[TASK TO CARRY OUT]: From the entries provided below, copy each line that contains the word "list".

[GIVEN DATA]:
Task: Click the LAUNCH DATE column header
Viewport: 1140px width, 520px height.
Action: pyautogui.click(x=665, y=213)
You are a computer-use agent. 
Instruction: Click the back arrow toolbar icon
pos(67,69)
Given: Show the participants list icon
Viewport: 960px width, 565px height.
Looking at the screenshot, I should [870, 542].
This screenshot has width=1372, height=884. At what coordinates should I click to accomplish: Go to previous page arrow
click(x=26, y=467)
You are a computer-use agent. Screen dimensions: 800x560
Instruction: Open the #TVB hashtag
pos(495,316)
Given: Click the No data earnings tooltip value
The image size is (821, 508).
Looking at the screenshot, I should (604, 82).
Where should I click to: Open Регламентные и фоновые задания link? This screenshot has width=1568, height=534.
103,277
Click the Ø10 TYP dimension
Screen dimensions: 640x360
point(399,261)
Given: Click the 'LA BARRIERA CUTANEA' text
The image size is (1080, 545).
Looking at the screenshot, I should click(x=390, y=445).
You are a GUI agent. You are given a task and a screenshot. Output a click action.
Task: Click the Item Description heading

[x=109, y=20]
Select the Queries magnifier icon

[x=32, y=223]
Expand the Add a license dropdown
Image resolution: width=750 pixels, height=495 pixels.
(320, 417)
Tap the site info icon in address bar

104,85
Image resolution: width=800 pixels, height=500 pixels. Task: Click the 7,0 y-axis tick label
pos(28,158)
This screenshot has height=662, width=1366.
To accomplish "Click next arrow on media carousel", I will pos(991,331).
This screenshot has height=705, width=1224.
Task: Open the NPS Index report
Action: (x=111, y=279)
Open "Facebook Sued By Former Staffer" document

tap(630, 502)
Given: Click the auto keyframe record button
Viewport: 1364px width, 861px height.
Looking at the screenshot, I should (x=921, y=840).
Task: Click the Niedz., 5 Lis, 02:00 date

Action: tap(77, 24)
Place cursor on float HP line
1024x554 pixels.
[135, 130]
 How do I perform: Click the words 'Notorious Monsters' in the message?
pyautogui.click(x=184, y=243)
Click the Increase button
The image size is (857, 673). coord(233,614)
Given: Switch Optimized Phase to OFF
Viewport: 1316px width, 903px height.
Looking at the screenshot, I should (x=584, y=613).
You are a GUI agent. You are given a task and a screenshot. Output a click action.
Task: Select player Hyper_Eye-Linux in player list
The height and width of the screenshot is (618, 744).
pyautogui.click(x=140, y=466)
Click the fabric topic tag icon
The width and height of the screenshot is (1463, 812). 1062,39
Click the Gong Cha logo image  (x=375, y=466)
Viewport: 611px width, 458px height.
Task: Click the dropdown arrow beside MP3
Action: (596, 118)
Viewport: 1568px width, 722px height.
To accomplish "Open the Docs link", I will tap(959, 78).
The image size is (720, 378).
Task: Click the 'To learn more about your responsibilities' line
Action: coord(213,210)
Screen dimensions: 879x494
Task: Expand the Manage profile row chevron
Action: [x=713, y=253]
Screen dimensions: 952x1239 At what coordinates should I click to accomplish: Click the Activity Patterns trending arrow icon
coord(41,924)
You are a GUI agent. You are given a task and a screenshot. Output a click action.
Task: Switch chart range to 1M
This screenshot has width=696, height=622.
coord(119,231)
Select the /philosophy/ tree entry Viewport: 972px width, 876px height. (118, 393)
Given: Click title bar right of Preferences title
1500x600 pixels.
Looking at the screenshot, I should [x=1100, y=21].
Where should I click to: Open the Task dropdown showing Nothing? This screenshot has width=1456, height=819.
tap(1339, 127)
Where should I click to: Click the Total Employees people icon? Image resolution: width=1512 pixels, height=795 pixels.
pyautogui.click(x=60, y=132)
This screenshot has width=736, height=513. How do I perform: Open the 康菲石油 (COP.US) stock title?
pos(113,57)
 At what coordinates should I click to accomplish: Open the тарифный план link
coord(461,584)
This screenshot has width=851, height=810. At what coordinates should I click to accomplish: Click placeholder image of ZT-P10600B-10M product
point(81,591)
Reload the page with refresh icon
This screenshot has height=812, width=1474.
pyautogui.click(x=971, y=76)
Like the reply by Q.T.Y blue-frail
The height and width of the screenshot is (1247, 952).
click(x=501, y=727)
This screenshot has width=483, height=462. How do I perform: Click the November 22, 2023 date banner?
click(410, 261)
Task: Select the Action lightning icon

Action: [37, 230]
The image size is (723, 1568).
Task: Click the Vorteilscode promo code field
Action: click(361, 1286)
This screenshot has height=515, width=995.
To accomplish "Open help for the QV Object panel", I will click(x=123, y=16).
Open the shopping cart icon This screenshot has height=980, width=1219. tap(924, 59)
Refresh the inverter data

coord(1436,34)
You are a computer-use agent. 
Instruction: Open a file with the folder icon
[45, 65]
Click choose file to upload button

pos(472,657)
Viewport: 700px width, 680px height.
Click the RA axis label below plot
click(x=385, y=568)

[ANSWER FOR THIS EXERCISE]:
Given: Show the participants list icon
Task: Select player Hyper_Eye-Linux in player list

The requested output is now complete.